▶ EXTRACT TO READ:
——————————

We can’t help but want to be like her: Exuding unmatched poise and style, she continues to fascinate people of all ages. But how would Jackie have handled the twenty-first-century? What would she think about a society that celebrates outsized egos, instant everything, and casual rules of conduct? How might she dress for the office, scan for a man, accessorize a home—and get away from it all when necessary? With intriguing research, commentary from today’s experts, and fond reminiscences from those who knew and admired the first lady of perfection, journalists Shelly Branch and Sue Callaway now offer a sparkling answer to the question, What Would Jackie Do?

——————————

Records from a dataset

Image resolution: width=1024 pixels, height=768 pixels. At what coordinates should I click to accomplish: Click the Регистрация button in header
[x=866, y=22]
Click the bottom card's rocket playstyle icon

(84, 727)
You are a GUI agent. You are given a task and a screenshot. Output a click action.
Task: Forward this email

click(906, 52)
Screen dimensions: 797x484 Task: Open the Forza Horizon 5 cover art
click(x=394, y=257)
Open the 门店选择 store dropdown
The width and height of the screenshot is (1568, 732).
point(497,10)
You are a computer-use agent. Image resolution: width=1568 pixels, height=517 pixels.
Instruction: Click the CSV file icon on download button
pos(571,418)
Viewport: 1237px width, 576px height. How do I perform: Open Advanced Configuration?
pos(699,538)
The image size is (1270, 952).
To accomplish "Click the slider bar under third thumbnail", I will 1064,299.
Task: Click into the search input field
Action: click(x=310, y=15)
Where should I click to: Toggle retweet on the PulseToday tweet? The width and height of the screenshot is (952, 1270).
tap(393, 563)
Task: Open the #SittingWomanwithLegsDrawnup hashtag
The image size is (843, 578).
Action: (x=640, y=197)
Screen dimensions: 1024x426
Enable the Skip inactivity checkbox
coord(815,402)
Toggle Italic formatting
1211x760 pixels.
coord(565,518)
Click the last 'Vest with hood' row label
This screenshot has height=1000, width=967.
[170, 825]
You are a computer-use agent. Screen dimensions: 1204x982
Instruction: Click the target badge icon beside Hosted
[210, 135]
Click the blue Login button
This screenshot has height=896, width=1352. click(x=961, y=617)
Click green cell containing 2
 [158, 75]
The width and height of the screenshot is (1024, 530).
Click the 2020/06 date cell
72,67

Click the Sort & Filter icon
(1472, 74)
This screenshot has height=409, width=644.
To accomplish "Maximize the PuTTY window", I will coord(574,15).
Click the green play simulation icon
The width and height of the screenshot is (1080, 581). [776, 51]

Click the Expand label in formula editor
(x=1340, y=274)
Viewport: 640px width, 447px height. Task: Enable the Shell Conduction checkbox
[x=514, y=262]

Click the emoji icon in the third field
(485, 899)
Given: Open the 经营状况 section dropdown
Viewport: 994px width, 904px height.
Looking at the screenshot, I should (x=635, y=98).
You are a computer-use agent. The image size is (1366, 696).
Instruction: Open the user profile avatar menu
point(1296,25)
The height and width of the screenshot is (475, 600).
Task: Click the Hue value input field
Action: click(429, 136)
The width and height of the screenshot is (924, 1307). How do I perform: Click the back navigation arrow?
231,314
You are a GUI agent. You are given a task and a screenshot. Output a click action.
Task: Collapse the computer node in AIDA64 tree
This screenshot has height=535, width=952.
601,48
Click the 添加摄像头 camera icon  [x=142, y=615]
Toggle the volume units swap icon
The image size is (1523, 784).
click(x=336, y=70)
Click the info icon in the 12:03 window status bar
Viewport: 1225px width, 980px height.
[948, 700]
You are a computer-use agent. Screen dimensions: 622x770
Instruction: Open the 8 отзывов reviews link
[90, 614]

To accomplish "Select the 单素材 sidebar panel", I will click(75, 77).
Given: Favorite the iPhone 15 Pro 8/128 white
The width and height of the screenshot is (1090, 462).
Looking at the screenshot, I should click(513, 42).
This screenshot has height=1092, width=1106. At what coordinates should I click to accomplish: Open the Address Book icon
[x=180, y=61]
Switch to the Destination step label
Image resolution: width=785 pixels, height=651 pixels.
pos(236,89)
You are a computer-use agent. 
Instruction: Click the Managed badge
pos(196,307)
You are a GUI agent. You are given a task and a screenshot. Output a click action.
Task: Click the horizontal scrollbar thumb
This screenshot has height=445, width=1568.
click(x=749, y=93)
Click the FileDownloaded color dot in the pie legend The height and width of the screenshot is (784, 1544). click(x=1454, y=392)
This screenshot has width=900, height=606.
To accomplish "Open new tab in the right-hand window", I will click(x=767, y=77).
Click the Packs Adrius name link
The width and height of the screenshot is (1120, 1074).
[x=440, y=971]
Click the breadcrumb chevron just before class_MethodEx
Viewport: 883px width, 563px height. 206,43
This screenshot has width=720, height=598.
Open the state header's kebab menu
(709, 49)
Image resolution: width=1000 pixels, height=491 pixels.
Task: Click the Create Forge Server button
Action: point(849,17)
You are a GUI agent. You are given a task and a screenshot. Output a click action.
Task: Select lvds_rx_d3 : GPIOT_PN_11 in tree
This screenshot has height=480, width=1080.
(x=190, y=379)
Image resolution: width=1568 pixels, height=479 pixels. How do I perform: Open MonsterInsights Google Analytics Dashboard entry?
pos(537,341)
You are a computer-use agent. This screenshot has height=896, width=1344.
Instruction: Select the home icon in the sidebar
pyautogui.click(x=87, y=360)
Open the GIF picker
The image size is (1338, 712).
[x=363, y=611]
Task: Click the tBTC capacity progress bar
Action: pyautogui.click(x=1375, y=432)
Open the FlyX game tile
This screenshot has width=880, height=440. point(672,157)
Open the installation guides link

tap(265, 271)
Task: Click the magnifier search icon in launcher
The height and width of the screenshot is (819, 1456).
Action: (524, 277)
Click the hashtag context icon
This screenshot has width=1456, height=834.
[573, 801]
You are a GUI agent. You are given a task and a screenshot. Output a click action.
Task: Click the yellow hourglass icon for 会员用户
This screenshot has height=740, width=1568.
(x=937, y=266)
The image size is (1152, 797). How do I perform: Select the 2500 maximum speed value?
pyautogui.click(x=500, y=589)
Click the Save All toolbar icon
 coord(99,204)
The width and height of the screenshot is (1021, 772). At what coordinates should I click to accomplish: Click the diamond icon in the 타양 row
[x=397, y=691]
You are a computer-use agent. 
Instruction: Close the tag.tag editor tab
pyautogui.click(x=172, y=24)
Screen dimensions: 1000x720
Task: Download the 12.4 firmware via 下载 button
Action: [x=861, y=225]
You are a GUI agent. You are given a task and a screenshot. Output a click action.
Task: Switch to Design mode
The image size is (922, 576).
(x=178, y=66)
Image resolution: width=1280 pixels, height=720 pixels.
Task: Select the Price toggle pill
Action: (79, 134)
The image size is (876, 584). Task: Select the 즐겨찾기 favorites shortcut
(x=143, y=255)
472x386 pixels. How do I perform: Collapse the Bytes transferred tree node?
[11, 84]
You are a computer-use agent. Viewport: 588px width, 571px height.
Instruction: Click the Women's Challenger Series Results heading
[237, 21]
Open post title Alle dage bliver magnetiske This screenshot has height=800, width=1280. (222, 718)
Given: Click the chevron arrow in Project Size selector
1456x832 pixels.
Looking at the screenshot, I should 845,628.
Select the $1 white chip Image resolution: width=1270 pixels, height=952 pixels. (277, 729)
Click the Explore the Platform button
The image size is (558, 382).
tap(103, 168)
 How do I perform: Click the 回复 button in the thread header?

——————————

▶ BRIEF 1: Please reproduce the passage about Jackie word for word, starting with "We can’t help" and going on through "Would Jackie Do?".
▶ BRIEF 2: Write the next part of the passage about Jackie, picking up after its final sentence.
These items aren't needed for anything here.

▶ RESPONSE BOX 1:
We can’t help but want to be like her: Exuding unmatched poise and style, she continues to fascinate people of all ages. But how would Jackie have handled the twenty-first-century? What would she think about a society that celebrates outsized egos, instant everything, and casual rules of conduct? How might she dress for the office, scan for a man, accessorize a home—and get away from it all when necessary? With intriguing research, commentary from today’s experts, and fond reminiscences from those who knew and admired the first lady of perfection, journalists Shelly Branch and Sue Callaway now offer a sparkling answer to the question, What Would Jackie Do?

▶ RESPONSE BOX 2:
Applying Jackie’s philosophies to every aspect of contemporary life, including relationships, office politics, family matters, and entertaining, What Would Jackie Do? is a trove of advice, featuring:

• Noblesse Oblige for Beginners
• How Not to be an Interchangeable Woman
• Mastering the Effortless Rich look
• The art of attachment: lessons on sex, marriage, and men of consequence
• Career Whirl: Pearls for Getting Ahead
• Caftan in a Kelly bag: How to travel beautifully
• O- Behave! Anti-brat strategies for parents

• En Suite Home: Perfecting Your Domestic Pitch

The next best thing to having Jackie O. as a personal adviser, What Would Jackie Do? reveals the practical wisdom behind an icon and gives all readers a piece of the Jackie mystique, be it of the heart, the mind, or the home.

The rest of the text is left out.